At the helm is Jury President Jim Elliott, Executive Creative Director at Visa.

Jim brings more than two decades of experience leading iconic, business-driving work across brands like Comcast, Hyundai, and Häagen-Dazs. His work has earned recognition across every major award show, and even a place in the Museum of Modern Art. He’s known for one thing above all else: the ability to translate strategy into ideas that actually matter in culture .

That balance of craft and effectiveness sets the tone for the entire jury.

A Group That Reflects Where Creativity Is Going

What stands out most about this year’s jury is how well it represents the full ecosystem of modern marketing.
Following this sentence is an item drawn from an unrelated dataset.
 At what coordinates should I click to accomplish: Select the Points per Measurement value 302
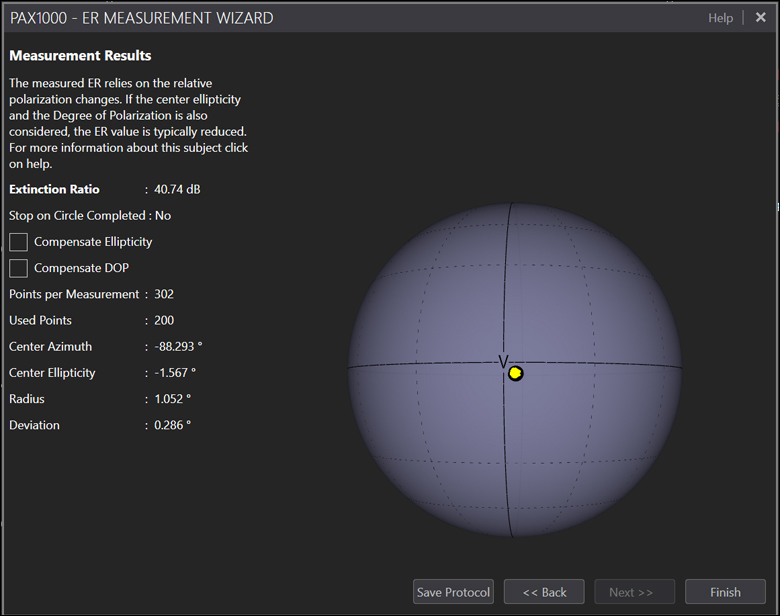point(164,294)
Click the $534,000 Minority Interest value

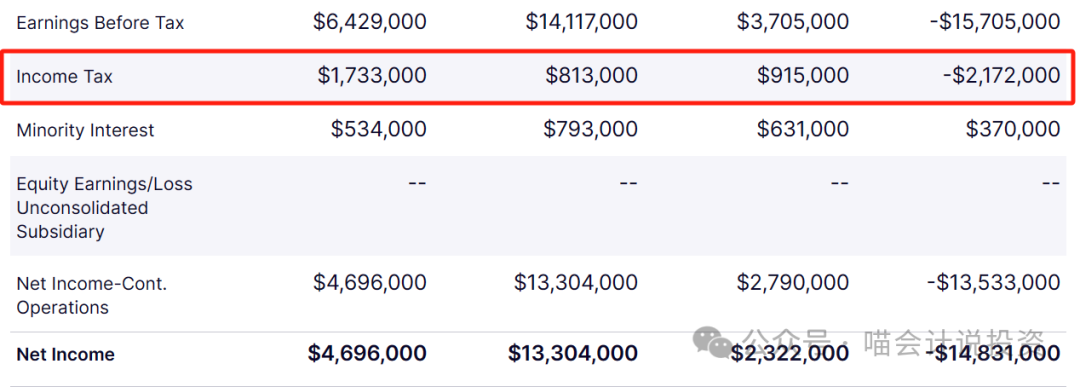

You have creative leaders like Lex Beltrone of Johannes Leonardo, whose career spans some of the most respected agencies in the world and includes an Emmy-winning campaign and one of the most successful brand activations in Kraft-Heinz history .

You have brand-side leadership like John Ludeke, Chief Brand Officer at Dr. Squatch, who has helped turn humor and entertainment into a growth engine for one of the fastest-growing personal care brands, after scaling Monster Energy globally .

And you have global operators like Dianne Villarreal at Microsoft, who has built creative organizations at massive scale, including YouTube’s Global Creative Studio, while leading work for brands like Nike, Google, and Pepsi .

Together, they bring both the maker and the operator perspective, which is exactly what strong judging requires.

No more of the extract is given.